Hari yang begitu panjang dan melelahkan, setelah mengeringkan rambut jabriknya dia ikut berbaring di samping Kakashi yang sedang memandangi gelang pemberiannya 3 tahun lalu tanpa berkedip.
"Aku bisa membelikanmu yang baru, simpan saja yang itu," ucap Obito spontan. Dia meraih pergelangan tangan Kakashi, "lagipun ini sudah sangat rapuh. Ini tersenggol sedikit saja bisa hancur dan rusak." Obito menunjuk pada gelang benang, yang benangnya sudah banyak yang keluar jalur.
"Tidak, aku tidak ingin melepasnya," tolak Kakashi menggelengkan kepala.
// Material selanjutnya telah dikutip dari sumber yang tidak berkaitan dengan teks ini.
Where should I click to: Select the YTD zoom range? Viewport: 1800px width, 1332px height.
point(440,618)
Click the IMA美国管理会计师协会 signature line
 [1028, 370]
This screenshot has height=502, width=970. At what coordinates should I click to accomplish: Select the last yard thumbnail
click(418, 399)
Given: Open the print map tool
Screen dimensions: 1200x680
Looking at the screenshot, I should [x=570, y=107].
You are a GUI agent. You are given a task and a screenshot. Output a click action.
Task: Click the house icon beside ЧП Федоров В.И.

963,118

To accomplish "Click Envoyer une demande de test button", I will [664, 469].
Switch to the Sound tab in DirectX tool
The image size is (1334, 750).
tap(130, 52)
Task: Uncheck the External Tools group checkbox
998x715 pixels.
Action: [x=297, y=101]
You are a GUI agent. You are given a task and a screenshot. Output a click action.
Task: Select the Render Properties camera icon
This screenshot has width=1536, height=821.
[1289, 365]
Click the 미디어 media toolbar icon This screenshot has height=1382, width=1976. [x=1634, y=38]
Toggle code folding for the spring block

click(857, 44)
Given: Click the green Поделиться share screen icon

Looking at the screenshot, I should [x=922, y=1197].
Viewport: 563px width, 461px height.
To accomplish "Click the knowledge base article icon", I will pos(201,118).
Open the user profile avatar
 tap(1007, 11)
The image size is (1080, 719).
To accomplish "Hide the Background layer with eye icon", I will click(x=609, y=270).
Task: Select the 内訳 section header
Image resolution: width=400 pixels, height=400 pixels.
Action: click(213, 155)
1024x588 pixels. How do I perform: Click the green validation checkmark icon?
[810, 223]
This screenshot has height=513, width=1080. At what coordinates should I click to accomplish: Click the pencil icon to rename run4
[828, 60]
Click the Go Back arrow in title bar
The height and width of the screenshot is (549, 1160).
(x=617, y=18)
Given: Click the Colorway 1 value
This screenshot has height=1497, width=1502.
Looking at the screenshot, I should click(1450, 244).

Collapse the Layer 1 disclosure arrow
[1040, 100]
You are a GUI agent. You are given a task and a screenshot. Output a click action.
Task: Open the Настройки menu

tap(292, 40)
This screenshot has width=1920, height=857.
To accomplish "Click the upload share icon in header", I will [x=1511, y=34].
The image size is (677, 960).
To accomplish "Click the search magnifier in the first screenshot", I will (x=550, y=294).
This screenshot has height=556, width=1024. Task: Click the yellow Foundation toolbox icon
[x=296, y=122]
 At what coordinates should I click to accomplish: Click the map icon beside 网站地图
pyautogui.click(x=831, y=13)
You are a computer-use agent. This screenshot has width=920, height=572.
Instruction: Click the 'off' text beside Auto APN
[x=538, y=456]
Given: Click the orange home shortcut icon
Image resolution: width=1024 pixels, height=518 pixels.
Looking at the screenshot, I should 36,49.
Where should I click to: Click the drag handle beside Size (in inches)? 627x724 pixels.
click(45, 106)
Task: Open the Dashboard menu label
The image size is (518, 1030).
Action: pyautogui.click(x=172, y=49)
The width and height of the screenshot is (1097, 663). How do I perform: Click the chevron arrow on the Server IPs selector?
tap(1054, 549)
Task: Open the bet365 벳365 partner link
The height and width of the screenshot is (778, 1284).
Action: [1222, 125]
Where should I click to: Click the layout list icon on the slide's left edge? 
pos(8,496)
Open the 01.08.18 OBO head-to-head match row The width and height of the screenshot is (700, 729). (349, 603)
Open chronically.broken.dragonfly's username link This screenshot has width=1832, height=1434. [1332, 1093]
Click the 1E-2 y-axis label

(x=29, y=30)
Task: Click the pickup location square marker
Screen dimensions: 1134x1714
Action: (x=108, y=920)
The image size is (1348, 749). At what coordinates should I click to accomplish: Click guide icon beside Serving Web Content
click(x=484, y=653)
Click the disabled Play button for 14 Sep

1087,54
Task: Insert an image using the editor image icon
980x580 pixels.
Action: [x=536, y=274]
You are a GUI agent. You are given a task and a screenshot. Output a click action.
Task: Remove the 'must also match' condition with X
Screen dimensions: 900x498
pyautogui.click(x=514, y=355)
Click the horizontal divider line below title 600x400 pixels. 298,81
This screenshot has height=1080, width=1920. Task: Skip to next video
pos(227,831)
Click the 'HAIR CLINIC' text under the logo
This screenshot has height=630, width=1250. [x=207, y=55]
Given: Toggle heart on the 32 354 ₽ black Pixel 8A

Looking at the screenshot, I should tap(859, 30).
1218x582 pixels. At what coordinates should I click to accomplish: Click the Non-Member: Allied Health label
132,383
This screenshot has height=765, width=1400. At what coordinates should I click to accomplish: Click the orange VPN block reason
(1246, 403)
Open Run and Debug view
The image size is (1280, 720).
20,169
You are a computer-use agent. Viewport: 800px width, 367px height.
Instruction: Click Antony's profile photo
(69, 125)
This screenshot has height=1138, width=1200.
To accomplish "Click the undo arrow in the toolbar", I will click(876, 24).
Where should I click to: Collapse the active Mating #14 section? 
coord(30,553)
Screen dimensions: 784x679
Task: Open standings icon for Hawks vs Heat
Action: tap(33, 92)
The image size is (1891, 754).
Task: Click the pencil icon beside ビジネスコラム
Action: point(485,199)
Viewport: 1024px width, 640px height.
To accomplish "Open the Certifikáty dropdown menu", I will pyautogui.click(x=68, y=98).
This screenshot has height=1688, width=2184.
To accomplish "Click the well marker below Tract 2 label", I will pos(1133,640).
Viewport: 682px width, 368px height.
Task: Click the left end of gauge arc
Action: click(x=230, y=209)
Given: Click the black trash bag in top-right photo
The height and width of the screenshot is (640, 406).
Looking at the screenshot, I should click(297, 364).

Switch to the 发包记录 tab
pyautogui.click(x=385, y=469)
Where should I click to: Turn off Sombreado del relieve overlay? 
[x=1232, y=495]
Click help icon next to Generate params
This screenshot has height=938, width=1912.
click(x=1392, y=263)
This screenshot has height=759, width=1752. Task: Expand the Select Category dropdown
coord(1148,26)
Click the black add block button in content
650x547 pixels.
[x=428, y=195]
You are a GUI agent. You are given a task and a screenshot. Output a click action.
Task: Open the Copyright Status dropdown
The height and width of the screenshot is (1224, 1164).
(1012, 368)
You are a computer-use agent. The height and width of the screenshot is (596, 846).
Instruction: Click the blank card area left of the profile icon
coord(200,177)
"Ini sudah rapuh, bisa kapan saja dia terlepas dari tanganmu. Atau mau kubuatkan yang baru?" tanya Obito menawarkan.
"Yang mirip seperti ini?"
"Hm... Bagaimana? Kamu mau?""Mau, tapi di mana aku menyimpan gelang yang lama?"
"Itu masalah gampang. Tenang saja," ujar Obito menenangkan.Tiba-tiba saja Kakashi menaiki Obito, menindih tubuh kekar kekasihnya untuk menatap Obito dalam-dalam, "kalau kamu tidak bisa menepati janji, bagaimana?"
"Apa aku pernah mengingkari janji? Coba katakan padaku, kapan aku mengingkarinya?" jawab Obito pura-pura santai. Padahal dadanya kini bergemuruh, jantungnya ingin copot.
"Tapi aku tidak rela melepaskannya," ucap Kakashi dengan ekspresi ragu.
"Ini... Sangat spesial," sambungnya.
"Dengarin aku ya, sayang... Lihatlah, gelang ini sudah buluk, tak enak di pandang orang. Nanti kulitmu juga bisa iritasi, banyak kuman yang bersarang."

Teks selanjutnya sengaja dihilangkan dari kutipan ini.